Are we in an era of an extreme level of political correctness? And before anyone takes umbrage, let me clarify – I am all for political correctness. But are we approaching a point where we have to take our positions only at either end of the spectrum? Are we at a point where the rule is “if you’re not with us, you’re with them”? Is any criticism to be seen only in the broad context of the demographic profile of the person, and not in the immediate context of the criticism itself? Does the demographic profile of the person dictate our views of her? And if we only look at the broader demographic context, what happens when you suddenly have to choose between members of two marginalized groups?

I then remembered having come across this very insightful article on the recently-concluded Democratic primary. The author writes that Hillary got the short end of the stick, and was the victim of blatant misogyny.
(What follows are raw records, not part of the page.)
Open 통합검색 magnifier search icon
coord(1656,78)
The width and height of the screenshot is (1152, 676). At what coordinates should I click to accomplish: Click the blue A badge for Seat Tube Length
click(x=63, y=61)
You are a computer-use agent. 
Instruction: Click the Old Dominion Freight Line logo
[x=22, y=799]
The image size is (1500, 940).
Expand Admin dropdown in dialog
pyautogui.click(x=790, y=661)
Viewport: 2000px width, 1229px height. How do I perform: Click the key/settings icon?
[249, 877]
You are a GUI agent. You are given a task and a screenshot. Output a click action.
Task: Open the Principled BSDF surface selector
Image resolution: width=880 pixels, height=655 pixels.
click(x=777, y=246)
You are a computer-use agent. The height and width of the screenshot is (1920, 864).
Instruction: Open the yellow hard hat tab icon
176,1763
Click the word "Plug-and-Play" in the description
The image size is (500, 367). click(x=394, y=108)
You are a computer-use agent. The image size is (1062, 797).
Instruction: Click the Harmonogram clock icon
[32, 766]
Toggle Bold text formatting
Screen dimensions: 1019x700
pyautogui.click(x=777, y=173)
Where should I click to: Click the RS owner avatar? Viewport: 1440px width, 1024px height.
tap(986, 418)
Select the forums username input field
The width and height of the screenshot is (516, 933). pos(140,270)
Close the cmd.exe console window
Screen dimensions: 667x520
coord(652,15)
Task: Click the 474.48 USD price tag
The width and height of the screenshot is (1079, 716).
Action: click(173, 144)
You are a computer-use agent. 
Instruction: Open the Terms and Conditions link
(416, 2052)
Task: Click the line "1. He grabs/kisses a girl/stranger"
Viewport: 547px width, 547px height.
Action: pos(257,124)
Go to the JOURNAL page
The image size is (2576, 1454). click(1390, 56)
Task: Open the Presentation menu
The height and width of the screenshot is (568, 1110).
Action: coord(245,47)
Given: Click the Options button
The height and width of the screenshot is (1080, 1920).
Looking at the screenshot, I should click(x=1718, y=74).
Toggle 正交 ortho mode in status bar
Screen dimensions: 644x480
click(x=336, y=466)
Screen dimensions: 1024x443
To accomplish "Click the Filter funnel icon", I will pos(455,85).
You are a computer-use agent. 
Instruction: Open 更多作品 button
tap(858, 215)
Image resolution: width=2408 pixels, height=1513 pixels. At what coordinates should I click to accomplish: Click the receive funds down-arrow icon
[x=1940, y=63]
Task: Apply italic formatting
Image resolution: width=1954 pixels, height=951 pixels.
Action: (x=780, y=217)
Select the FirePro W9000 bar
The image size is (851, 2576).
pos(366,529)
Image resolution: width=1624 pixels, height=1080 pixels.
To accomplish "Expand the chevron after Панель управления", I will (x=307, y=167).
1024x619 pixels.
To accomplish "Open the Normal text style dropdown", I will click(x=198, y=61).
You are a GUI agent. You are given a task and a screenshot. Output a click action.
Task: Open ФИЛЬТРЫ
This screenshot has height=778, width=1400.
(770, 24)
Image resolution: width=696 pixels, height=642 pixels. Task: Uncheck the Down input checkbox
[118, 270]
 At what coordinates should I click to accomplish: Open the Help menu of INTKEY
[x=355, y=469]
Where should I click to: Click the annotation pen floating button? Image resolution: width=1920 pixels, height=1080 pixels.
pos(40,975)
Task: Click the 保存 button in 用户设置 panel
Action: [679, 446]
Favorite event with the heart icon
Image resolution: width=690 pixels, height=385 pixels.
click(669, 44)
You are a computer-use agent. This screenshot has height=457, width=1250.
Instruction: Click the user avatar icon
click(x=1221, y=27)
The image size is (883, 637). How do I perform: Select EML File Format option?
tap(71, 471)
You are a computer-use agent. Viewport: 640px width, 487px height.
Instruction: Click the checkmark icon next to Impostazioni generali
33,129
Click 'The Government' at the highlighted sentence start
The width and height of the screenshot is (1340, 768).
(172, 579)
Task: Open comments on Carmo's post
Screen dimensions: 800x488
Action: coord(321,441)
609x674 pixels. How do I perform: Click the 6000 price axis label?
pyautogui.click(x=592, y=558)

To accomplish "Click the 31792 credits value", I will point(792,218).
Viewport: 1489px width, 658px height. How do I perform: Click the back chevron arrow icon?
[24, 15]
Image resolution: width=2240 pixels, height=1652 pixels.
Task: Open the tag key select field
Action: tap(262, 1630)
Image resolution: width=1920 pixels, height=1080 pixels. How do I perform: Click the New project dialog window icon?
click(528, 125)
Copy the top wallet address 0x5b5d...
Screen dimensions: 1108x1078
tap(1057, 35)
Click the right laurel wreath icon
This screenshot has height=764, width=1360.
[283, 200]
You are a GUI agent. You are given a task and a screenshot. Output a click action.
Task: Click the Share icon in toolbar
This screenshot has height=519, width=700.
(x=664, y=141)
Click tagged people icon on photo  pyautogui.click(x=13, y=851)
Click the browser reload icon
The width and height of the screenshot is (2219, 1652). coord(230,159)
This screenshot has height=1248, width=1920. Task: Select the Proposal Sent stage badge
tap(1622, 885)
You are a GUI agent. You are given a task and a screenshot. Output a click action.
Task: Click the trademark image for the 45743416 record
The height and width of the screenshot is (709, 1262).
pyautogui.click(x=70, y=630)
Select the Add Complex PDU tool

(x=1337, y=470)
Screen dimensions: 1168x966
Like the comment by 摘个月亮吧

In contrast, as another article mentions, the attacks on Obama were apparently not blatantly racist . This is something that many people may not acknowledge. Of course, there were so many other factors involved in the Hillary-Barack battle that I may be guilty of reductionism myself. But one can’t help wondering if in the gender versus race factor, some white American Democrats preferred erring on the side of race.

Could the reason for this be a misplaced sense of political correctness? Could it be that this misplaced sense of political correctness dictated that charges of alleged misogyny were preferable to charges of alleged racial bias?

I have only the questions. Perhaps some of you could provide the answers.